I liked the wine Elisa offered very much: it had a nice colour and was pleasant to the taste. However, in addition, it was –and still is- a wine made on a small scale for self-consumption, as it has been traditionally done. An added value that undoubtedly influenced my assessment…
Pork cheeks in wine
The use of wine (whether white, red or bubbly) in fruit salads and sorbets keeps its original flavour. However, its use in meals where it is heated entails a loss of flavours. In any case, the most persistent aromas linger, be they from the original wine or generated by chemical reactions. Take the case of sweet desserts (Christmas pudding, pears in wine) and savoury dishes. In these cases, the wine is usually an ingredient of the sauce. Since strawberries and wine is a terrific dish, however trivial, I have decided to suggest pork cheeks in wine.
4 pork cheeks, 1 large onion, 2 carrots, 1 leek, 2 cloves of garlic, salt, black pepper, red wine, water, oil, flour and rosemary.

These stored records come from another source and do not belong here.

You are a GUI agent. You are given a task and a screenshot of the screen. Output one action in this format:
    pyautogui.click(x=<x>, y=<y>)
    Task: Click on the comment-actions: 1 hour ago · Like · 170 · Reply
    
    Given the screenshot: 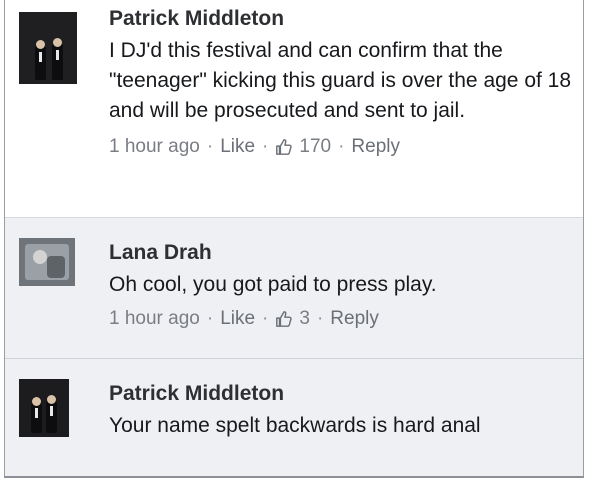 What is the action you would take?
    pyautogui.click(x=341, y=147)
    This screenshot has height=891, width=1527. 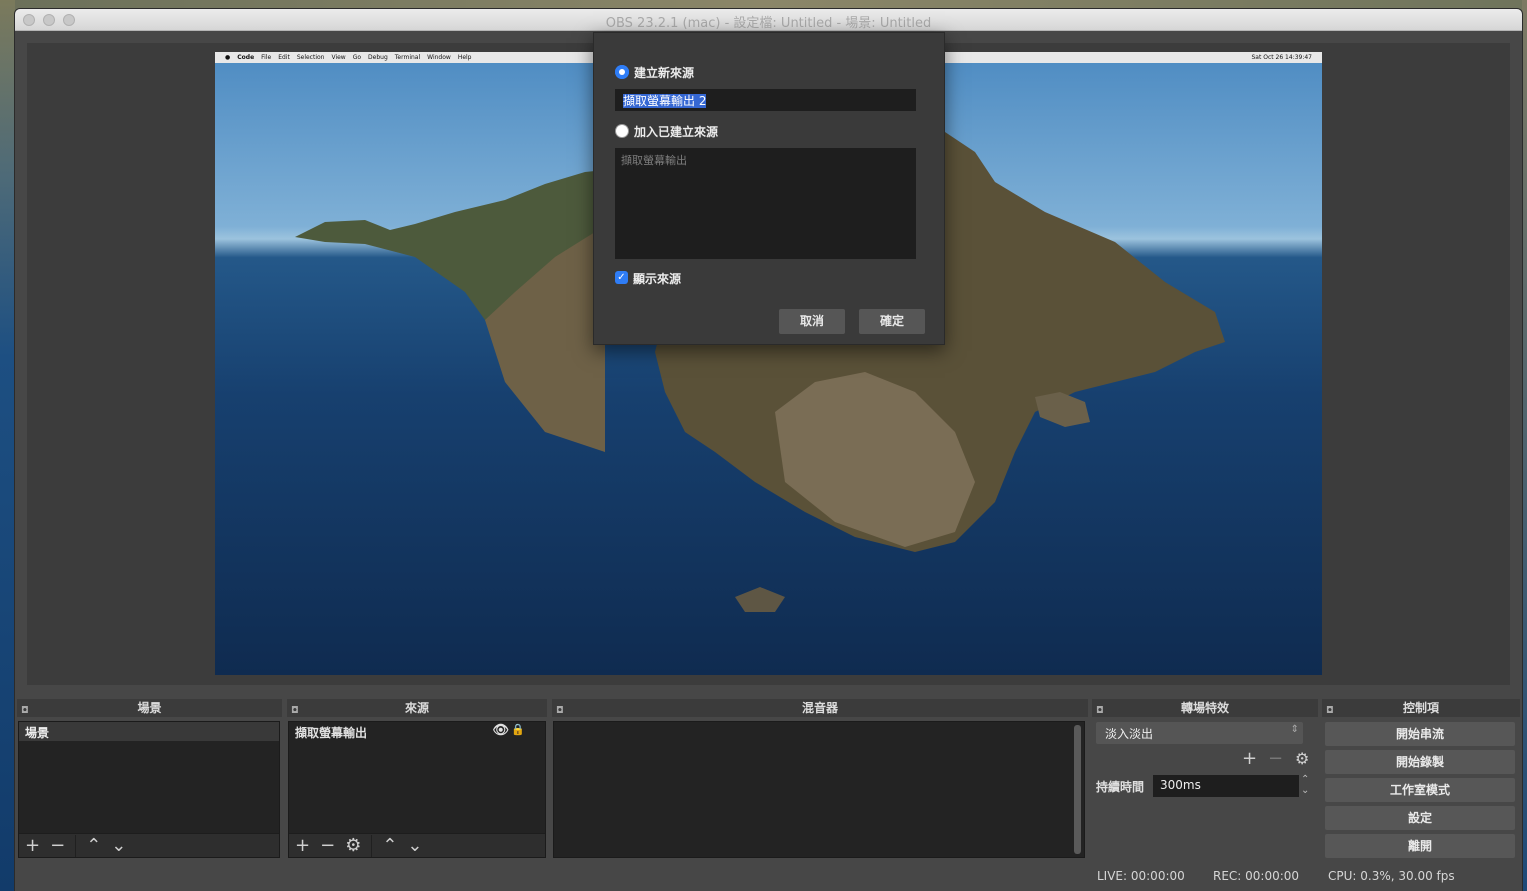 What do you see at coordinates (1200, 733) in the screenshot?
I see `transition-select: 淡入淡出 ⇕` at bounding box center [1200, 733].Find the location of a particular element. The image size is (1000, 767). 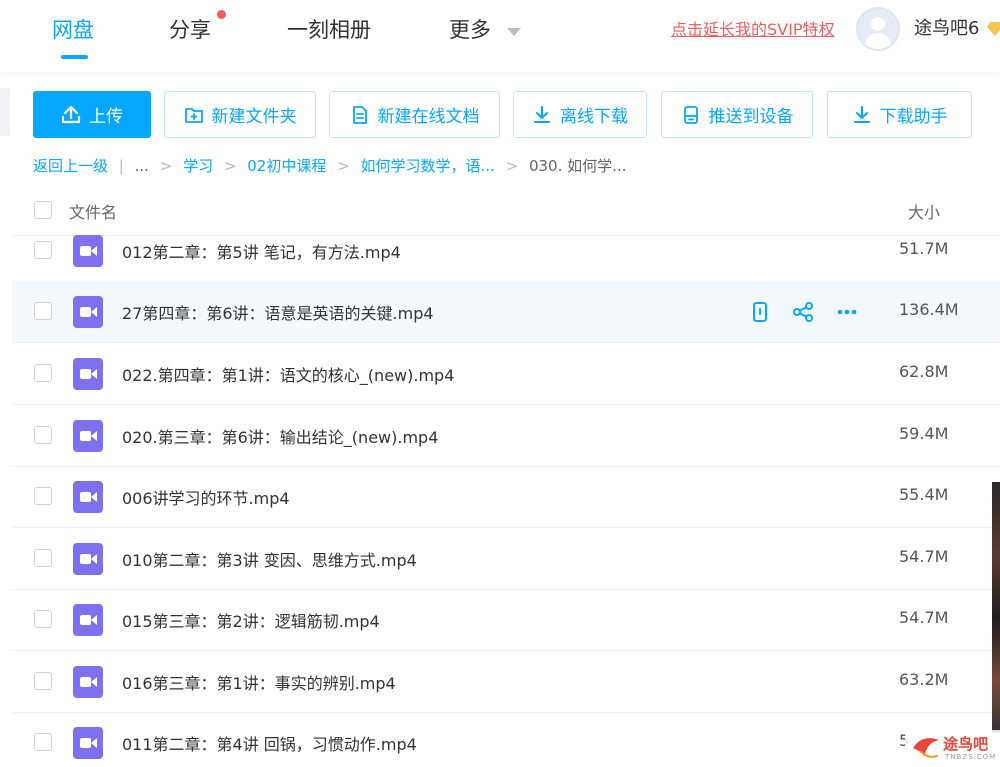

username: 途鸟吧6 is located at coordinates (946, 29).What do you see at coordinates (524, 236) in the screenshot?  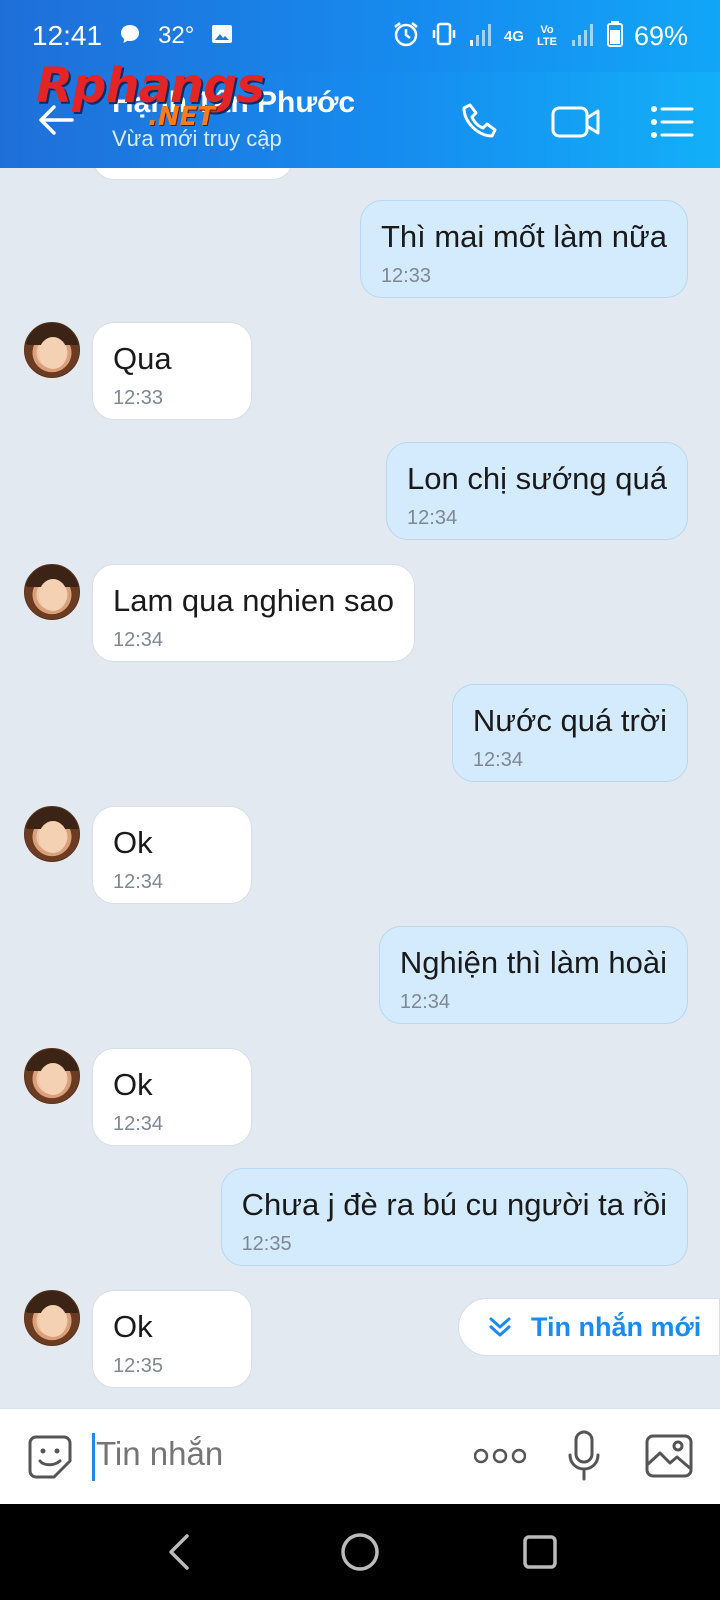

Chop vegetables and stir fry in a pressure cooker with a few tablespoons of olive oil. Cheeks are seasoned and coated with flour. Then they are fried in a pan with a few tablespoons of olive oil. When the meat is browned, it needs to be added to the pressure cooker. Add a glass of wine and a glass of water and some rosemary. Close the pot and cook for about 30 minutes. Open the pot, separate cheeks from vegetables and sauce. Blend vegetables and sauce and reduce for a few minutes until obtaining the desired consistency.
De Maria, S., & J. Ngai, 2010. «The Cell Biology of Smell». The Journal of Cell Biology, 191: 443-452.
Lehrer, J., 2007. «The Subjectivity of Wine». The Frontal Cortex, Science Blogs. Available at: <http://scienceblogs.com/cortex/2007/11/02/the-subjectivity-of-wine>.
Morrot, G.; Brochet, F., & D. Dubourdieu, 2001. «The Color of Odors». Brain and Language, 79: 309-320.
Robinson, J. (ed.), 2006. The Oxford Companion to Wine. 3a edició. Oxford University Press. Oxford.
Shepherd, G. M., 2011. Neurogastronomy: How the Brain Creates Flavor and Why It Matters. Columbia University Press. New York.